APPEAL FROM THE DISTRICT COURT OF CURRY COUNTY
Drew D. Tatum, District Court Judge Raul Torrez, Attorney General Santa Fe, NM for Appellee
Bennett J. Baur, Chief Public Defender Mary Barket, Assistant Appellate Defender Santa Fe, NM for Appellant
MEMORANDUM OPINION
KRISTINA BOGARDUS, JUDGE
{¶1} Defendant appealed her conviction for aggravated battery on a household member (deadly weapon). We issued a notice of proposed summary disposition in which we proposed to affirm. Defendant has filed a memorandum in opposition. After due consideration, we remain unpersuaded.
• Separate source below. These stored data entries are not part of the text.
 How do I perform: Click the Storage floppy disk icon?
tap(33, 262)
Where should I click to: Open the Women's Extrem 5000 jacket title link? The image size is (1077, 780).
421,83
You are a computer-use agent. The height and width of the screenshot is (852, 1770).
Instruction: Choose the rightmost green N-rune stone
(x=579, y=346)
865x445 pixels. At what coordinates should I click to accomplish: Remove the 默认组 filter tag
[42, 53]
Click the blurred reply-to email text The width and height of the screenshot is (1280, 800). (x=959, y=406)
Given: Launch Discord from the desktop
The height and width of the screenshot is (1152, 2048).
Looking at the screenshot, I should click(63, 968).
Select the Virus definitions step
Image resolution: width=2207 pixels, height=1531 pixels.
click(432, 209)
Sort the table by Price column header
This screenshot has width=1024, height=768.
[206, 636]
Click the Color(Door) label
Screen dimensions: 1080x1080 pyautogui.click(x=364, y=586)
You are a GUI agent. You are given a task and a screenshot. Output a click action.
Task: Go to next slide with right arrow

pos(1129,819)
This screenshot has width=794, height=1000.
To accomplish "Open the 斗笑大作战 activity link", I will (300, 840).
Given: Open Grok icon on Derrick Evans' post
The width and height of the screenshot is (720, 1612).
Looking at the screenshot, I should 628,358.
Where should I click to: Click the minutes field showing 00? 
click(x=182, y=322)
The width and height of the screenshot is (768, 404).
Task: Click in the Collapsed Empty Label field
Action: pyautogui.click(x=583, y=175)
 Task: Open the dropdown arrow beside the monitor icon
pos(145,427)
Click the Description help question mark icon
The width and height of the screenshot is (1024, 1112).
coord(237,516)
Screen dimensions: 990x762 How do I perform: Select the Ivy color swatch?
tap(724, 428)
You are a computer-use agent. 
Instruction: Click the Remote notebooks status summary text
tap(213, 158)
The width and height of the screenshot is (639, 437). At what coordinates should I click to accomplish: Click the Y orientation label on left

We therefore affirm.
{¶2} Because the relevant background information has previously been set forth, we will avoid undue reiteration here, and focus instead on the substantive content of the memorandum in opposition.
{¶3} Defendant renews her challenge to the denial of her requested instruction on self-defense. [MIO 7-15] However, as we observed in the notice of proposed summary disposition, [CN 2-5] evidence was not presented in support of the prerequisites. See generally State v. Lopez, 2000-NMSC-003, ¶ 23, 128 N.M. 410, 993 P.2d 727 ("To support an instruction on self[-]defense, there must be evidence that the defendant was put in fear by an apparent danger of immediate death or great bodily harm, that the killing resulted from that fear, and that the defendant acted as a reasonable person would act under those circumstances." (internal quotation marks and citation omitted)).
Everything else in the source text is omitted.